High pressure or ridging, as meteorologist often call it, should be be associated with sunny, fair weather, right?   Not over the NW lowlands in winter in many cases.

High pressure IS generally associated with a lack of heavy or moderate precipitation and the absence of storms, mainly because it is associated with sinking air.  Sinking air is poison to storms and is associated with warming aloft, sinking air is compressed as it descends (pressure increases towards the surface, of course).

High pressure in the winter often brings low level inversions, where temperature warms with height.  Why?   As shown by the diagram, the sinking associated with high pressure has to decrease near the surface for the simple reason that air can't move through the surface.  Sinking is stronger aloft and thus compressional heating is stronger aloft.   More heating aloft and less near the surface helps to build an inversion.


But there is another reason.   Sinking air aloft kills middle and upper clouds.  That allows the surface to radiate infrared heat to space, thus cooling it.   With a heater aloft and a cooling mechanism near the surface you get an even stronger inversion. 


What about heating of the surface by the sun during the day?   That would work against an inversion.  Unfortunately, our solar heating is very weak during midwinter and, of course, during our long mid-winter nights there is no solar radiation.   Inversions can thus easily form over night.

And then we have a further detail.   Fog and low clouds can form near the surface during our nights as the air cools to the dew point.  Clouds are highly reflective of solar radiation, but emit readily in the infrared.  Thus, they are cooling machines (reflect solar energy, but emit infrared radiation) and help to protect the low-level cool layer and thus the inversion. 

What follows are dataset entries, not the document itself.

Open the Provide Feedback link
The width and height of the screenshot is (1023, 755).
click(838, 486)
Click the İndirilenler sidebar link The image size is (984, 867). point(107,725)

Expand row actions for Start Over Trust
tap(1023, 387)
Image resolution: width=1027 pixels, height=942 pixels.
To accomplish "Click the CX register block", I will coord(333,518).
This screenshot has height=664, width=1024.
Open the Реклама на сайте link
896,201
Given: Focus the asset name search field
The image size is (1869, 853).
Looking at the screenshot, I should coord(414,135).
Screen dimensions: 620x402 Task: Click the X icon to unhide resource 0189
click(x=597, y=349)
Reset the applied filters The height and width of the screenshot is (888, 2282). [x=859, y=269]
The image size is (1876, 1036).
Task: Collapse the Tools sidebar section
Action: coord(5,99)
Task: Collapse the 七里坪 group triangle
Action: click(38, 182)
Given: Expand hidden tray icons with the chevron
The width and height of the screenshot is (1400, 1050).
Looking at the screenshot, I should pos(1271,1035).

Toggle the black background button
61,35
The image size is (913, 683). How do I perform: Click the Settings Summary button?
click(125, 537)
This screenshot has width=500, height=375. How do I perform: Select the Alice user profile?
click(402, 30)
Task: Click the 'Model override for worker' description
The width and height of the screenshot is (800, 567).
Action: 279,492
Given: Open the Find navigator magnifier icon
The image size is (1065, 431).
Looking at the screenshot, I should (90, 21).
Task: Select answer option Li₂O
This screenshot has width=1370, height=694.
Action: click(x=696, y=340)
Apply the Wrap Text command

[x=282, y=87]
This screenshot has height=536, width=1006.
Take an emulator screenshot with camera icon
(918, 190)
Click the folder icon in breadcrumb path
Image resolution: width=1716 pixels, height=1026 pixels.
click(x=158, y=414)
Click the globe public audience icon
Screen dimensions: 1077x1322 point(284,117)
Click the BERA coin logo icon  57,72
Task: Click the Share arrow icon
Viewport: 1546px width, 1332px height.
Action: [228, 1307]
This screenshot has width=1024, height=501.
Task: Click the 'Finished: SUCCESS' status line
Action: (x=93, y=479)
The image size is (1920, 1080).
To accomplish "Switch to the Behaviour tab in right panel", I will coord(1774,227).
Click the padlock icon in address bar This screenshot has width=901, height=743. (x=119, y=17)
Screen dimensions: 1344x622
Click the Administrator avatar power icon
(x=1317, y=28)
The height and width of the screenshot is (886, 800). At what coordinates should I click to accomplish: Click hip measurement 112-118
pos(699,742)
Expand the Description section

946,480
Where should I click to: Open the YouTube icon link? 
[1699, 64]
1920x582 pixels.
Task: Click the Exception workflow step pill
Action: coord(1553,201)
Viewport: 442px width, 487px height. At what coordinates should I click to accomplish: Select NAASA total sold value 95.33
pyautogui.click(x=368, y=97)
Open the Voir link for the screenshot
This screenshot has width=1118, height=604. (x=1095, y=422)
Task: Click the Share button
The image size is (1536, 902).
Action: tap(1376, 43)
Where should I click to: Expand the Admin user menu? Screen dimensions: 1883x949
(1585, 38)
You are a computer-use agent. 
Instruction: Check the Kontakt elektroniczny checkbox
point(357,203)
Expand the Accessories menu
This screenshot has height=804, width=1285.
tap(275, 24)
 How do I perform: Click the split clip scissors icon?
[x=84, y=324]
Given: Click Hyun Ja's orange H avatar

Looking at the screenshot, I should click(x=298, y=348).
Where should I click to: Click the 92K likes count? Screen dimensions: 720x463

Inversions are very stable zones, meaning they work against vertical mixing.  Think of a a dense fluid beneath a lighter one, the dense fluid likes to stay on the bottom. Cold air is dense and warmer is lighter.

So high pressure helps produce fog and low clouds and inversions.  During the summer, nights are short enough and the sun's rays are strong enough that sufficient warming gets to the surface to heat the ground, evaporate the clouds, and destroy the inversion.  During the winter we can get stuck in inversion/low cloud conditions, sometimes for days.

Inversion of Seattle on Saturday over Seattle.  You can see the cold air layer (about 300 m thick) capped by a strong inversion.

The depth of the cool/cloudy layer is often relatively shallow:  few hundred meters is typical.    Numerical simulation of the existence and depth of such a layer is very difficult. Our models are too "mixy":  they tend to mix the layer out, and thus forecast that the weather will be less cloudy and warmer than reality.   Such a mistake was made last Saturday.  Here is a high resolution satellite image and the UW WRF model forecast for 4 PM on Saturday.  Look at central and southern Puget Sound.  Or eastern Washington.  Ooops.

WRF model cloud forecast for 4 PM

Visible Satellite Photo at 4 PM

 It is difficult to get the interplay of radiation, cloud physics, and near-surface meteorology (known as boundary-layer physics) correct in the model and it is hard to do this well subjectively.  My field has a lot of work to do to deal with this problem!